Filter the data for "computer" and copy matching lines.

**Data provided**
################

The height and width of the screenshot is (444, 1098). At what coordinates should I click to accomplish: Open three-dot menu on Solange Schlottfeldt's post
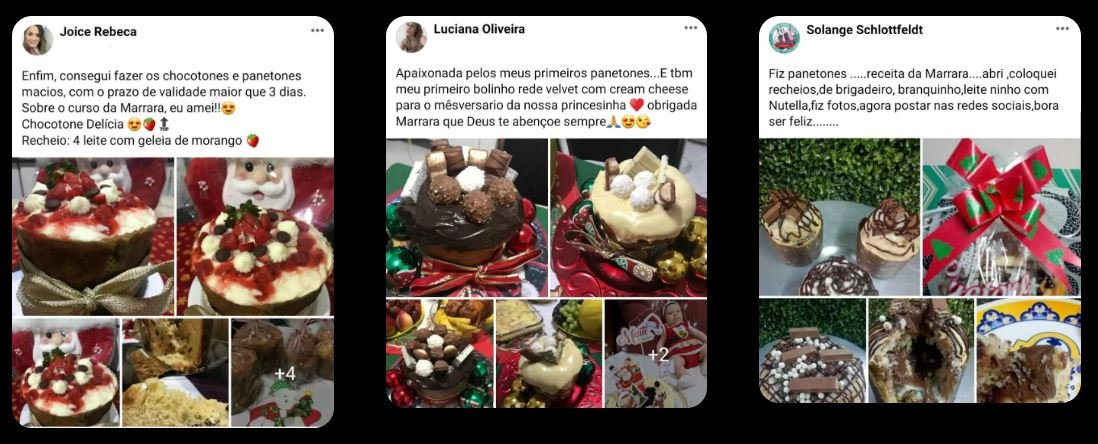click(1062, 29)
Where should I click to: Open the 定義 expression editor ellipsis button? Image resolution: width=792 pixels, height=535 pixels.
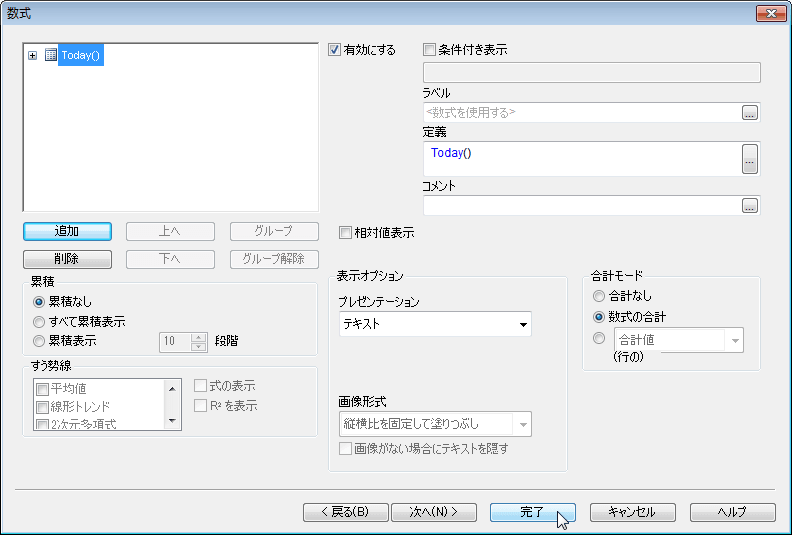click(750, 158)
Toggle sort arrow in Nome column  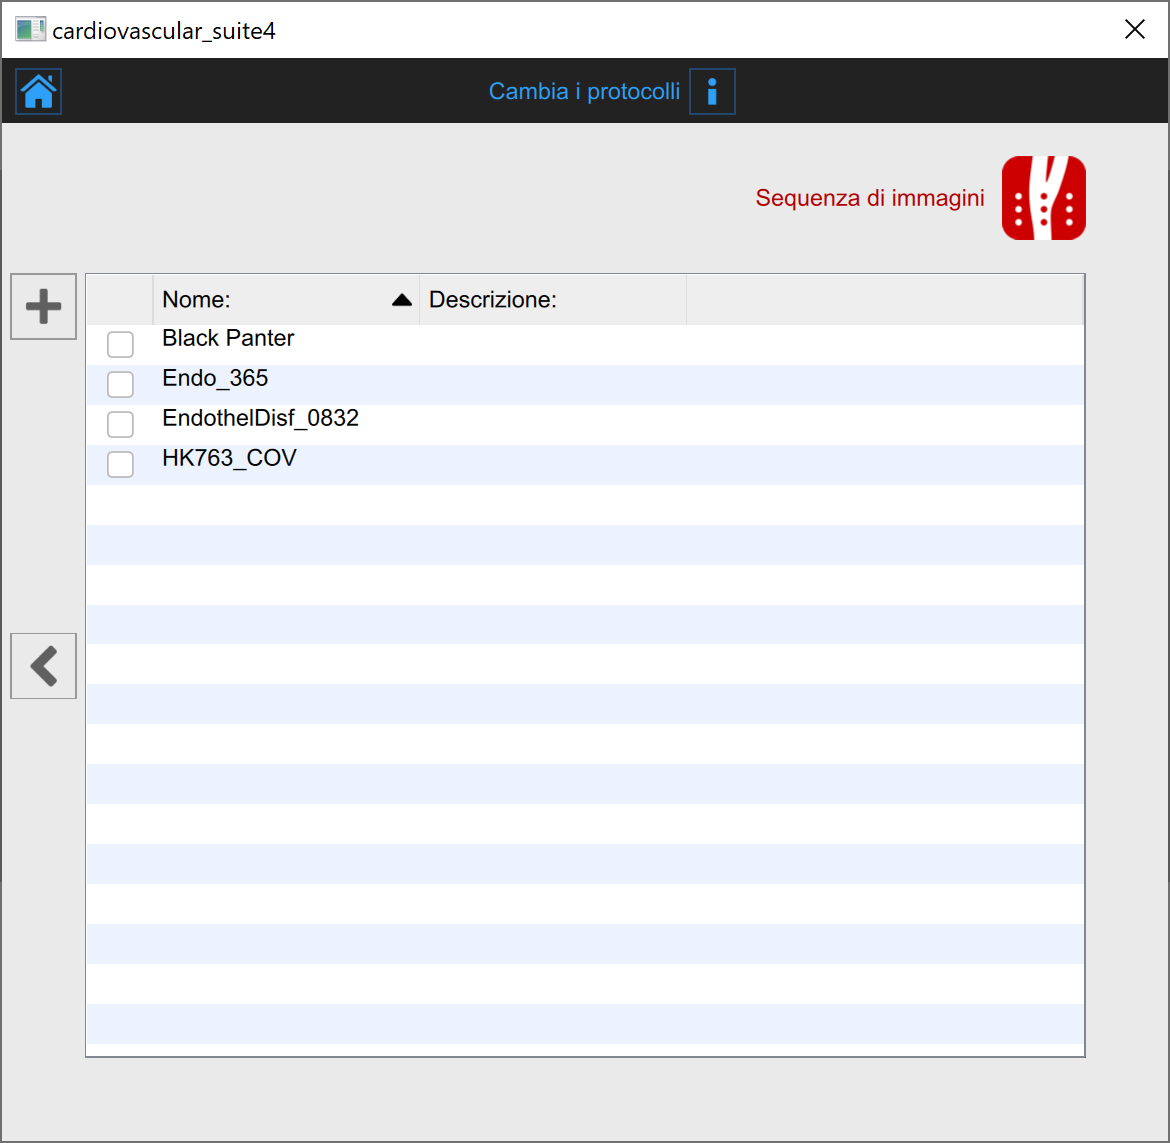tap(402, 300)
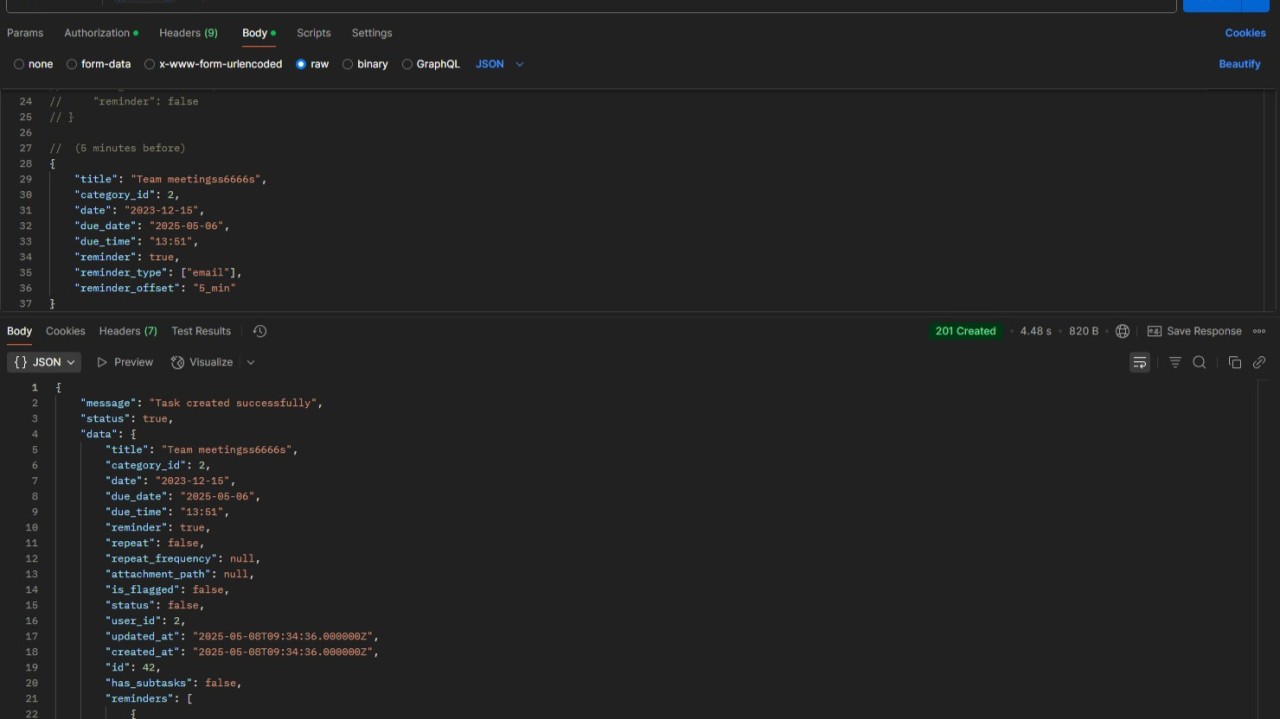Open the JSON language dropdown in request body
Image resolution: width=1280 pixels, height=719 pixels.
(500, 64)
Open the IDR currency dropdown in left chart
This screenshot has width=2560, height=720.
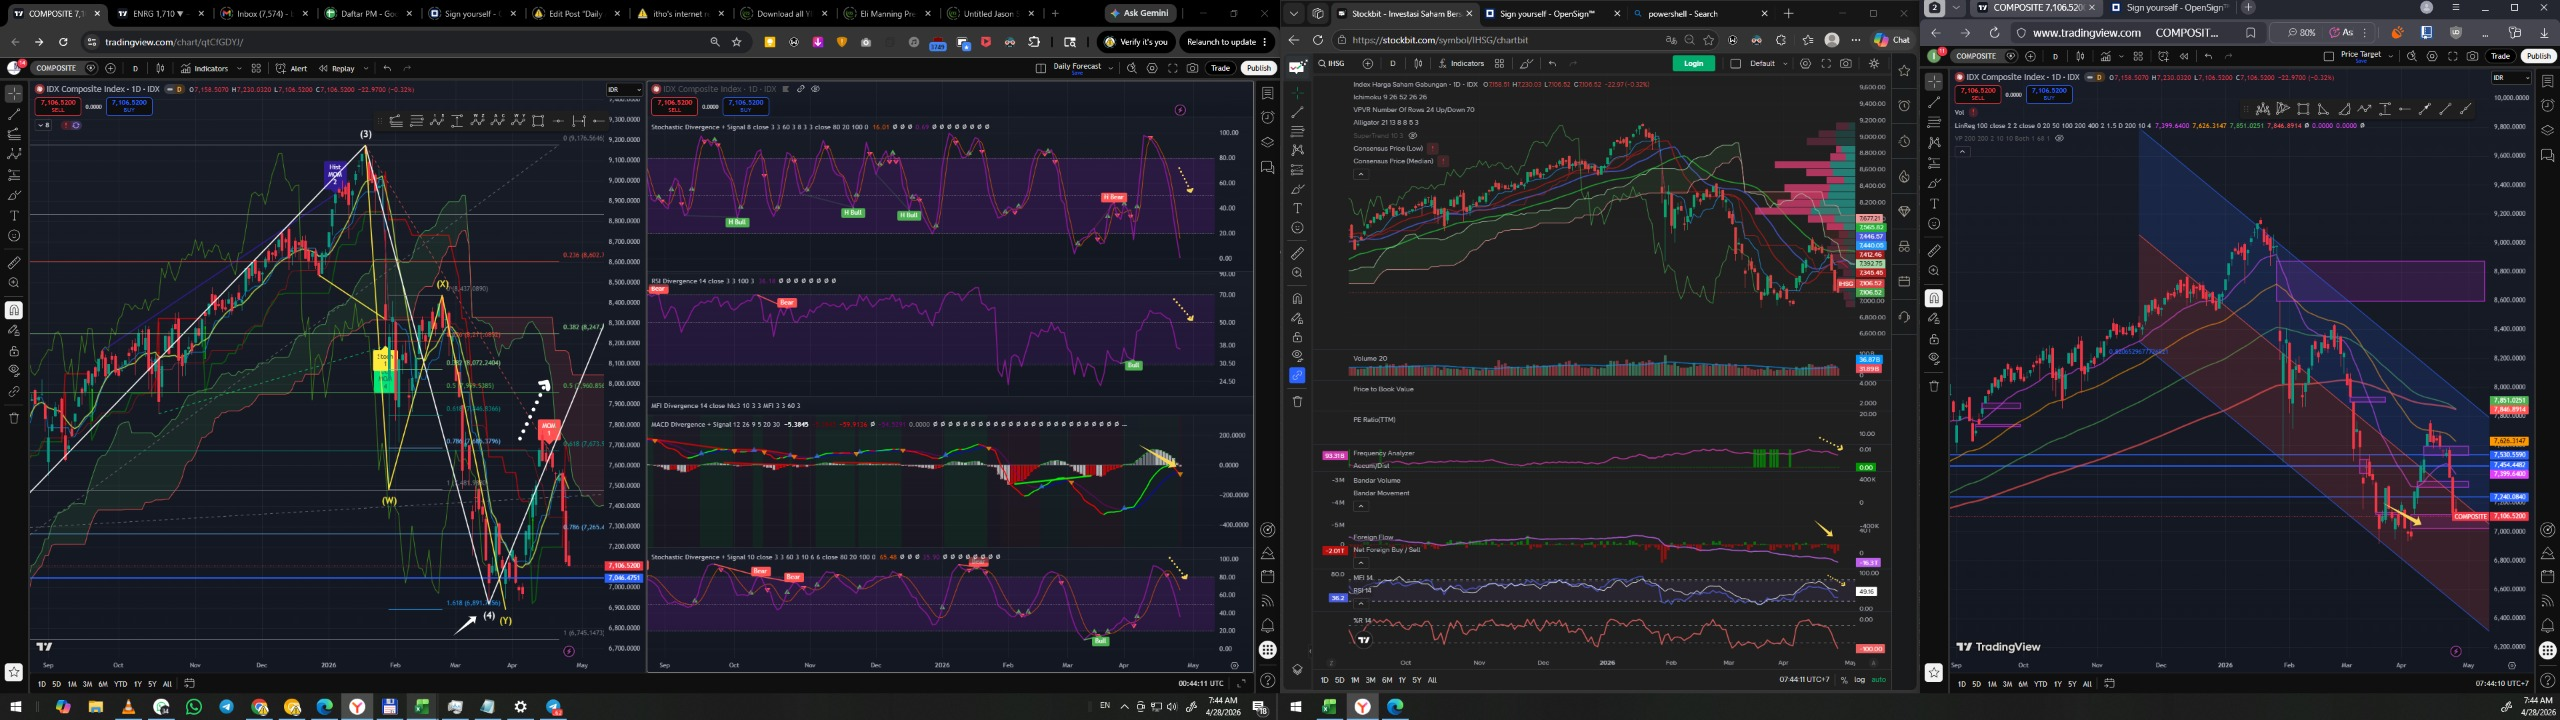[x=623, y=90]
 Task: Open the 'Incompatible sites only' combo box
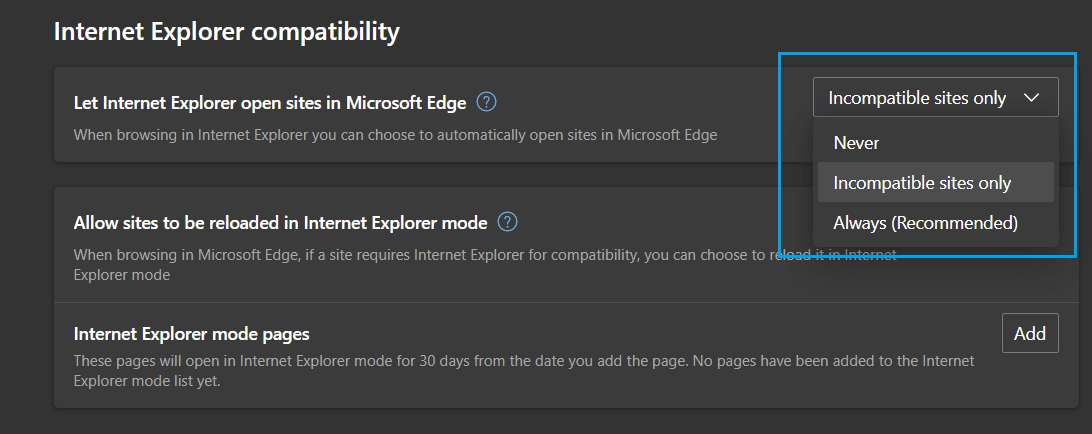click(935, 97)
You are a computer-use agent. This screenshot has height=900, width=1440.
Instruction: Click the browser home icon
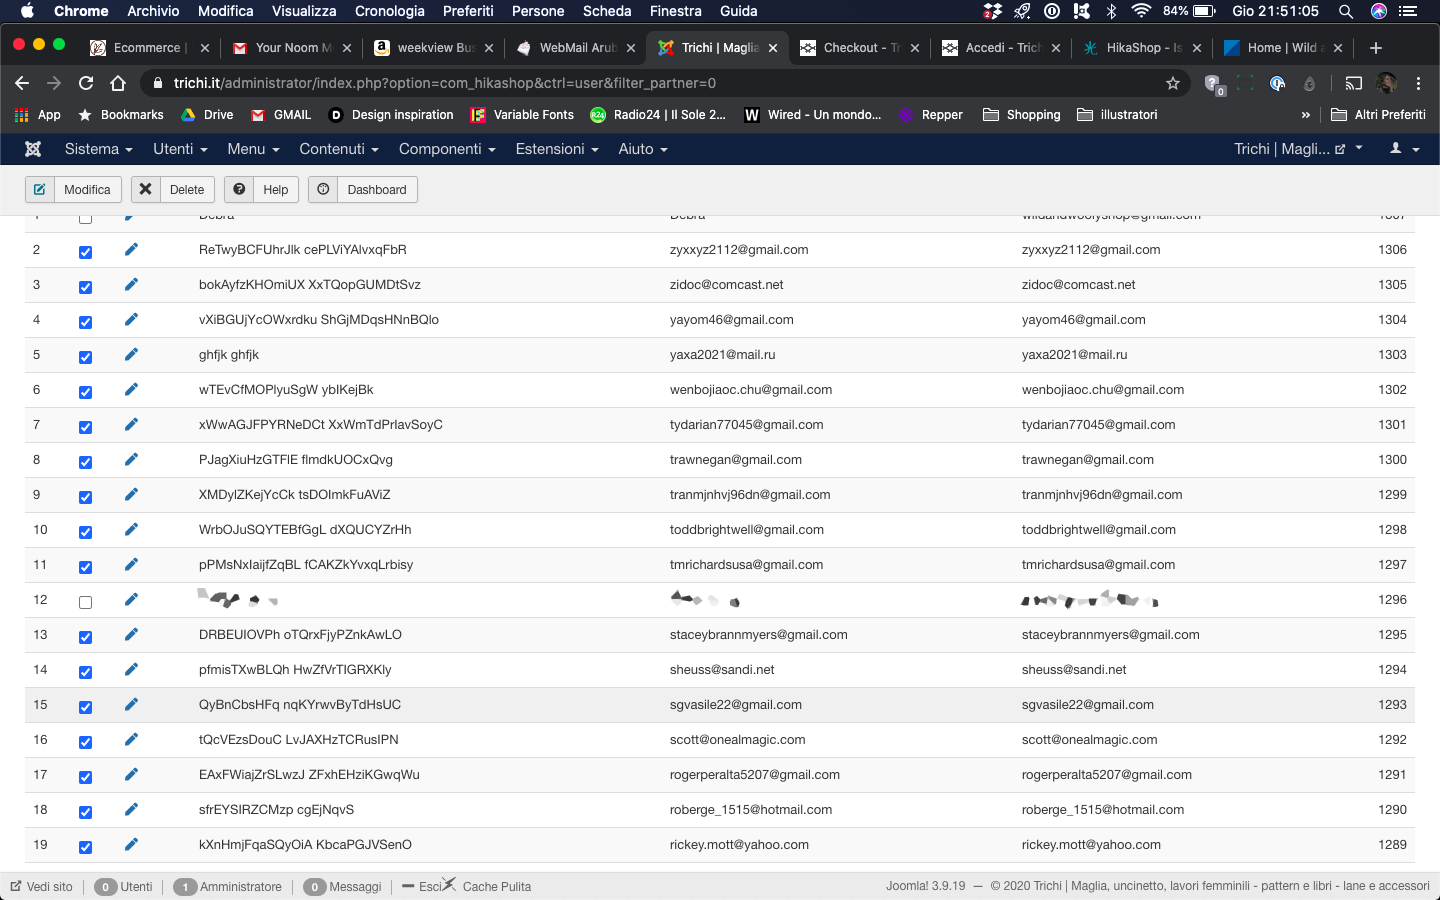coord(118,83)
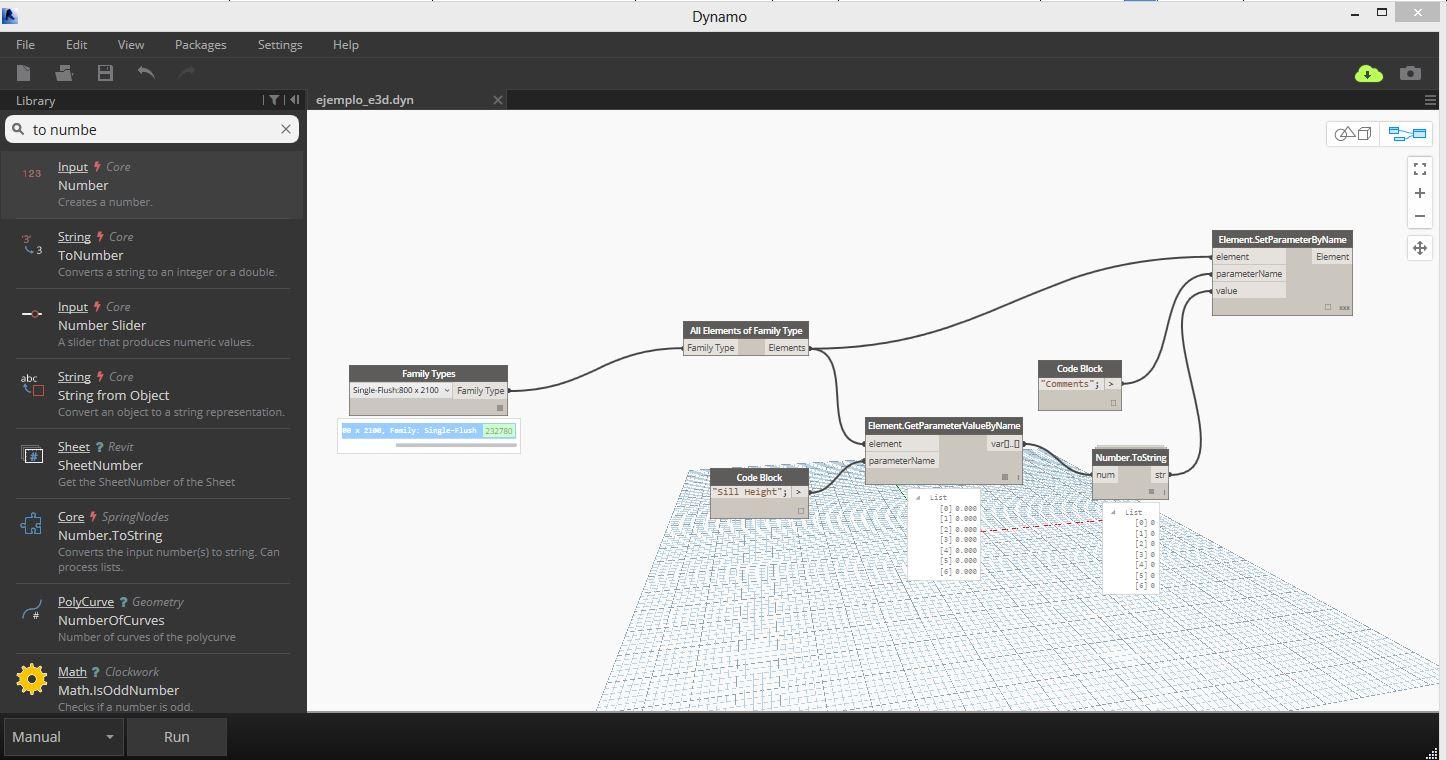Fit the graph to screen with the fit-view icon
Viewport: 1447px width, 760px height.
coord(1420,168)
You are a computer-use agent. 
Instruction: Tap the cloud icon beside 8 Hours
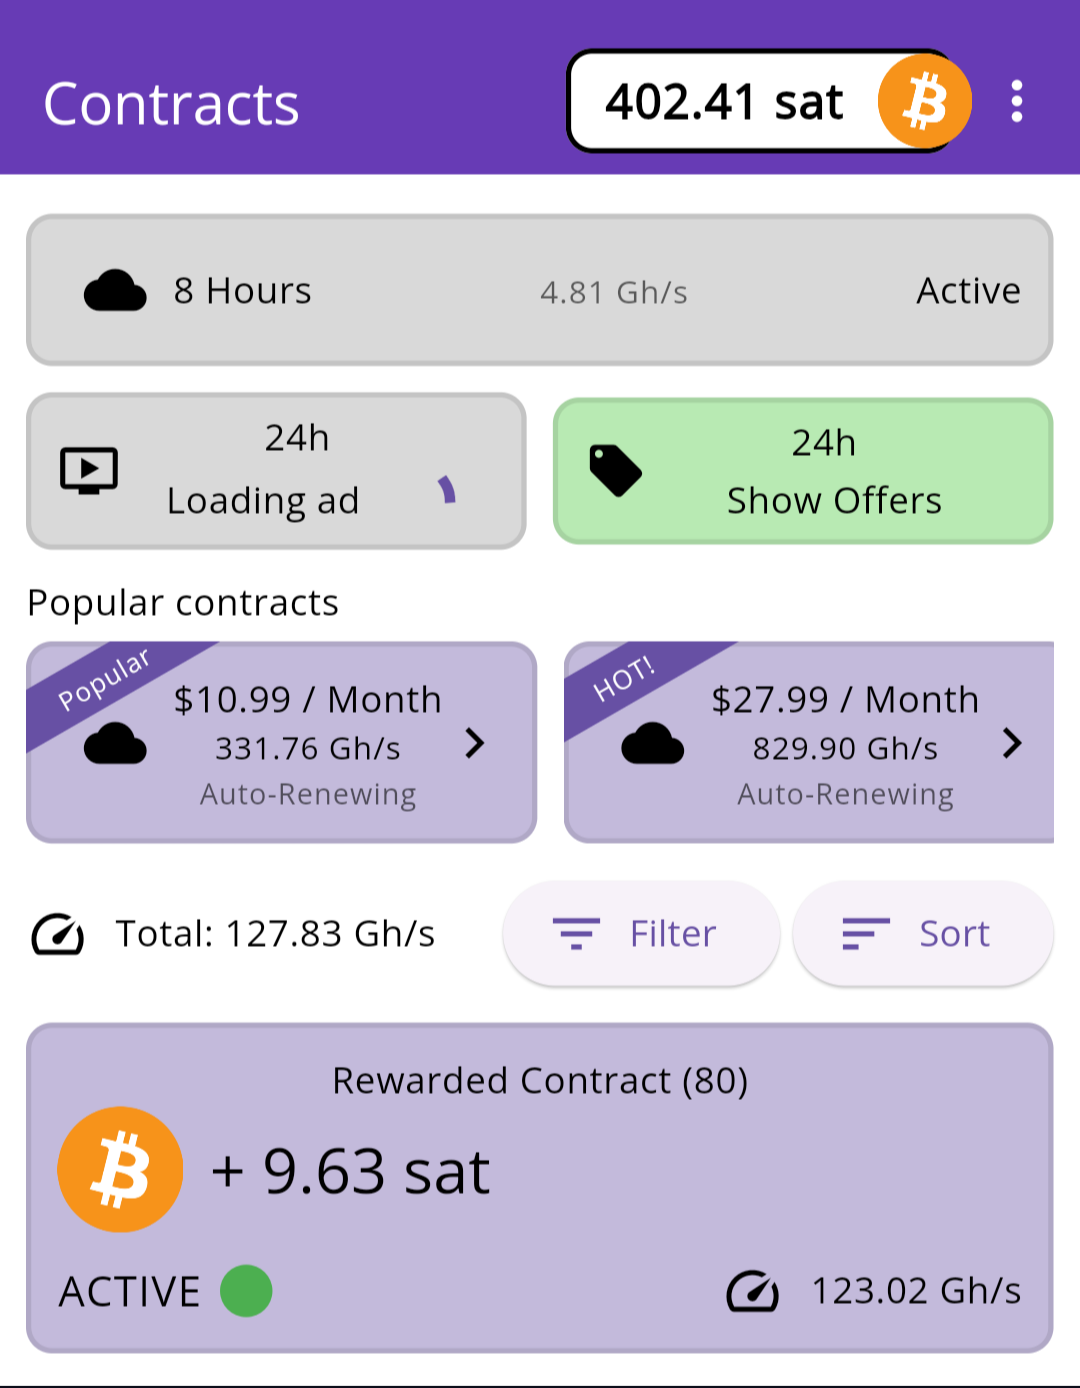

################

**Answer to the problem**
You are a computer-use agent. This screenshot has height=900, width=1440.
You are a computer-use agent. 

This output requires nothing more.